TBMM BÜTÇE GÖRÜŞMELERİNDE KAVGA
Siyasette zaman zaman tansiyon yükseliyor. Keşke hiçbir zaman fiziki şiddete dönüşmese. D ün maalesef İshak arkadaşımıza dönük aleni bir şiddet gerçekleştirildi. Sözün cevabı sözle verilir. Birisi beğenmediği bir şey varsa ifade edebilir. İshak arkadaşımıza dönük yapılan eylemi en güçlü şekilde kınıyoruz. Akşam kendisiyle beraberdir. İshak Bey ortamı yatıştırmak için bulunurken burada ismini anmak istemediğin kişi tarafından saldırıya uğradı.
"SALDIRIYI YAPANI LANETLİYORUM"
Sonrasında CHP grup başkan vekilleri oraya gelerek üzüntüleri ifade ettiler. Bunu da önemli buluyoruz. O saldırı hiçbir şekilde kabul edilemez, barbarlık ve vandallıktır. Bu kişiye dönük olarak ceza sürecinin CHP tarafından işletilmesi son derece kıymetli olacaktır. Saldırıyı yapanı buradan lanetliyorum."

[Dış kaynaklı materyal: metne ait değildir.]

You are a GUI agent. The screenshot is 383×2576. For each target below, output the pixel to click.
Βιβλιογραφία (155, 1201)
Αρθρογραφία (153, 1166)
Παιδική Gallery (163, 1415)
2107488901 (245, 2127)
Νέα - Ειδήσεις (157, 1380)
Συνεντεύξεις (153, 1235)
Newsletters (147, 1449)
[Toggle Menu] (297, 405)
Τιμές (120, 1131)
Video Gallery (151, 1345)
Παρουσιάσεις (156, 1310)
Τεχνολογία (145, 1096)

Siyasi akılla cevap verilmeyecek konu yok. Sık sık konuyu şuraya getiriyorlar CHP'nin adına konuşanlar. 'Biz Atatürk'ün partisiyiz, Cumhuriyet'i kuran partiyiz' diye. Atatürk'ün devamı olmak meselesi tartışılması gereken mesele. Bugün siyasilerin yanlışlarını örtecek yaklaşım olamaz. Bugün bir yanlışınızdan bahsediyoruz. Hemen konuyu buraya getiriyorlar. Dün grup başkanımız sordu. 'İkinci genel başkanınız Cumhurbaşkanı olduğunda neden Atatürk'ün resmini paradan kaldırdı?' Açık bir soru. Demek ki öyle pür bir şekilde her alanda 'Atatürk'ün partisiyiz' demek CHP'nin eylemlerinin temize çekilmesi anlamına gelmiyor. Ben de bir soru sorayım. Atatürk İş Bankası hisselerinin temettülerinin Türk Dil Kurumu ve Türk Tarih Kurumu'na verilmesini istedi. CHP bu vasiyetini yerine getirmedi. TDK temettüleri CHP Atatürk'ün vasiyetine uymadığı için mahkeme kararıyla almak zorunda kaldı.

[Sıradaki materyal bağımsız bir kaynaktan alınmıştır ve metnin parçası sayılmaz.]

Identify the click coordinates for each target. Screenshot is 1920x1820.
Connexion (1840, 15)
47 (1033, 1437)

Dolayısıyla her tartışmada 'Atatürk'ün partisiyiz' demek ya da dönüp AK Parti sıralarına 'Siz Atatürk düşmanısınız' diyerek istismar siyaseti yapmak meseleyi çözmüyor. Sıkıştıklarında Atatürk'ün ismini kullanmalarıyla Atatürk'e duyulan saygıyla aynı yerde bulunulması söz konusu olmaması gereken bir şey. Atatürk'ün hatırasını gündelik polemiklerin dışında tutmaları lazım. Bu istismar siyaseti haline geldi. Burada CHP dönemlerinde Atatürk'le kurduğu ilişki bakımından istismar siyasetine dönük olarak İş Bankası hisse senedi temettülerin dışında pekçok örnek verebilirim. Bu istismar siyasetine fazla prim vermek olur."